Re: [Patch v8 00/23] Support SIMD/eGPRs/SSP registers sampling for perf
From: Mi, Dapeng
Date: Fri May 29 2026 - 04:37:24 EST
The corresponding perf tools support is here.
https://lore.kernel.org/all/20260529082451.591783-1-dapeng1.mi@xxxxxxxxxxxxxxx/
Thanks.
On 5/29/2026 3:56 PM, Dapeng Mi wrote:
> Patch layout:
> - Patches 1-6: Bug fixes and cleanup needed before enabling XSAVES-based
> sampling in NMI context
> - Patches 7-9: FPU-related preparation, including xsaves_nmi() and
> related cleanup/optimization
> - Patches 10-11: PMI-based XMM sampling support through the existing
> sample_regs_intr/sample_regs_user interfaces for both
> PERF_SAMPLE_REGS_INTR and PERF_SAMPLE_REGS_USER
> - Patches 12-19: New SIMD register interface and support for
> XMM/YMM/ZMM/OPMASK, APX eGPRs, and SSP through that interface
> - Patch 20: Extend arch PEBS to support YMM/ZMM/OPMASK, APX eGPRs, and
> SSP with the new interface
> - Patch 21: Enable new interface-based sampling
> - Patches 22-23: arch PEBS bug fix and sanity check
>
> Changes since V7:
> - Validate the return value of intel_pmu_init_hybrid() (Patch 01/23).

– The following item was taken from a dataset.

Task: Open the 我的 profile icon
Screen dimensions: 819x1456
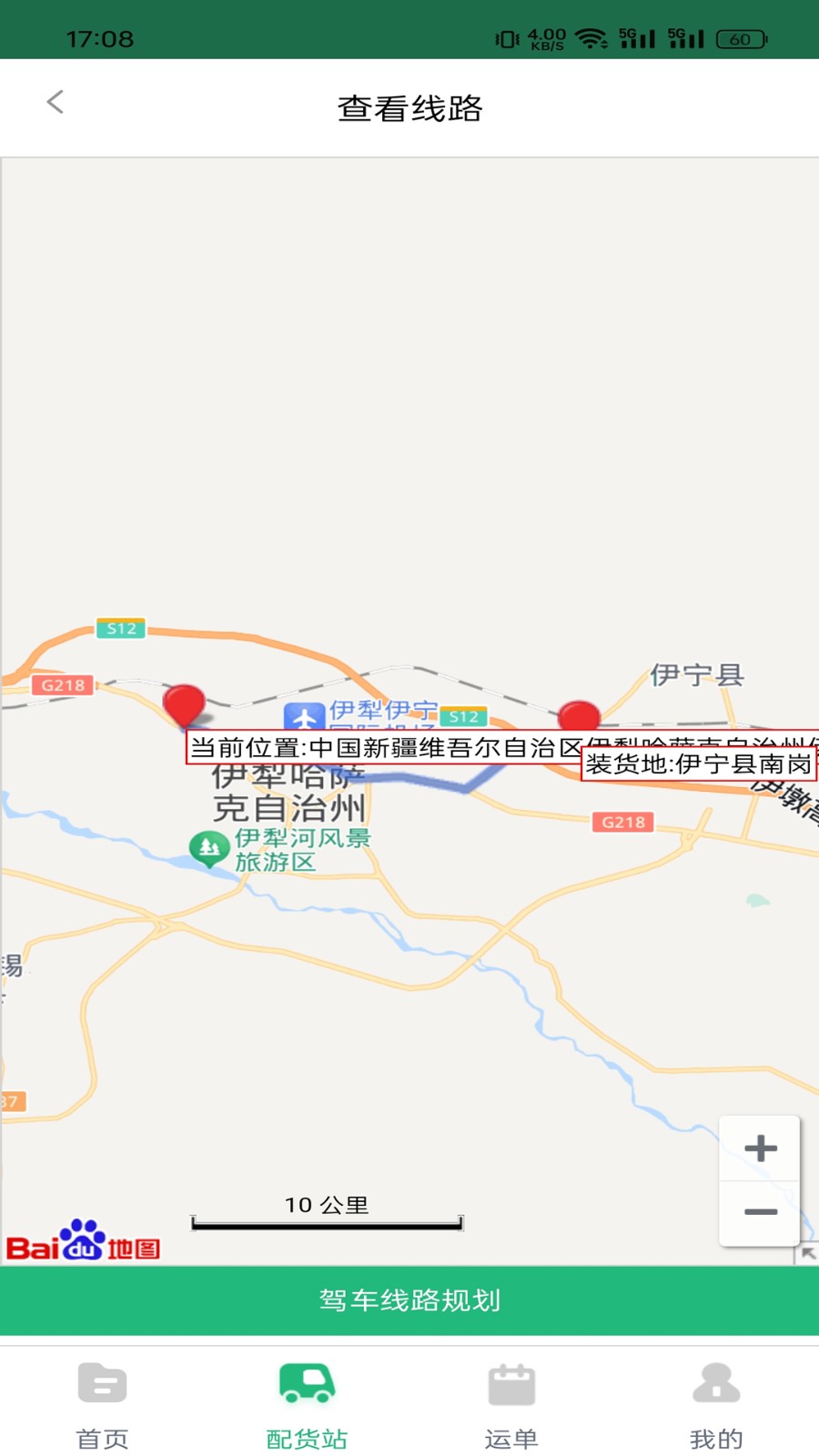Action: [717, 1384]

> - Replace pt_regs with x86_perf_regs in xen_pmu_irq_handler()
> (Patch 06/23).
> - Improve event_has_extended_regs() (Patch 09/23).
> - Explicitly ensure the allocated XSAVE area is 64-byte aligned
> (Patch 10/23, Sashiko).
> - Clear the SIMD register pointers in x86_user_regs to avoid exposing
> stale register data to user space (Patch 11/23, Sashiko).
> - Refine the SIMD register interface and sample data layout, and add the
> missing SIMD data reservation in perf_prepare_sample() for non-x86
> architectures (Patch 12/23, Sashiko).
> - Improve perf_simd_reg_validate() for x86 (Patch 13/23, Sashiko).
> - Refine SSP sampling and ensure the GPR sub-group flag is set for PEBS
> (Patch 19/23, Sashiko).
> - Fix the incorrect large-PEBS check for XMM (Patch 20/23, Sashiko).
> - Fix missing handling in x86_pmu_handle_guest_pebs() for back-to-back
> PMI detection (Patch 22/23, Sashiko).
> - Strengthen the PEBS record header sanity checks to prevent invalid
> memory access (Patch 23/23, Sashiko).
>
> Changes since V6:
> - Fix potential overwritten issue in hybrid PMU structure (patch 01/24)
> - Restrict PEBS events work on GP counters if no PEBS baseline suggested
> (patch 02/24)
> - Use per-cpu x86_intr_regs for perf_event_nmi_handler() instead of
> temporary variable (patch 06/24)
> - Add helper update_fpu_state_and_flag() to ensure TIF_NEED_FPU_LOAD is
> set after save_fpregs_to_fpstate() call (patch 09/24)
> - Optimize and simplify x86_pmu_sample_xregs(), etc. (patch 11/24)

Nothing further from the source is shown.